Who knew?    We did, all along, or should have.

Because it’s obvious, and because: the exposés, the reports, the complete lack of evidence for effectiveness of treatment as usual (TAU), and the take-downs of a failed addiction treatment industry that is at best ineffective or harmful that have come in a steady stream for years: here, here, here and here, here, on websites, in books, in feature major media reports, in this ABC news special aired 15 years ago.

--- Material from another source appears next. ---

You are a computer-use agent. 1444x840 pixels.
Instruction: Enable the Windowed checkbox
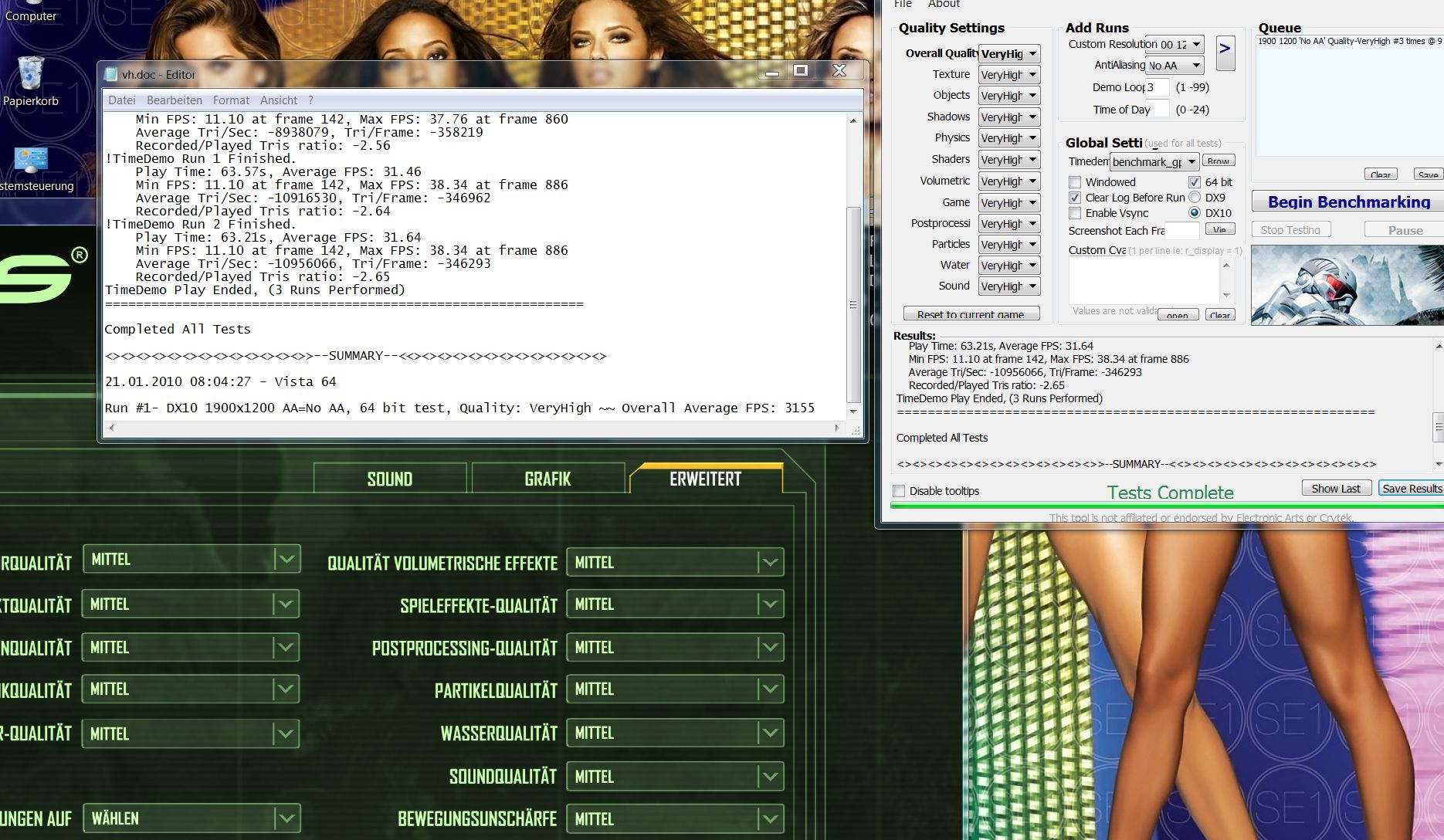(1075, 182)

“What we simply need is a a nice bulldozer, so that we could level the entire industry and start from scratch . . . There’s no such thing as an evidence-based rehab. That’s because no matter what you do, the concept of rehab is flawed and unsupported by evidence.” 

– Dr. Mark Willenbring, former director of treatment and recovery research at the National Institute of Alcohol Abuse and Alcoholism (NIAAA)

In another more detailed post, we’ll look at the four core elements – fake models and practices, harm-predicting policies based on folklore and ignorance – in the medically-managed treatment industries that have led at least one establishment authority to brand “rehab” as a failed treatment system without evidence for benefit.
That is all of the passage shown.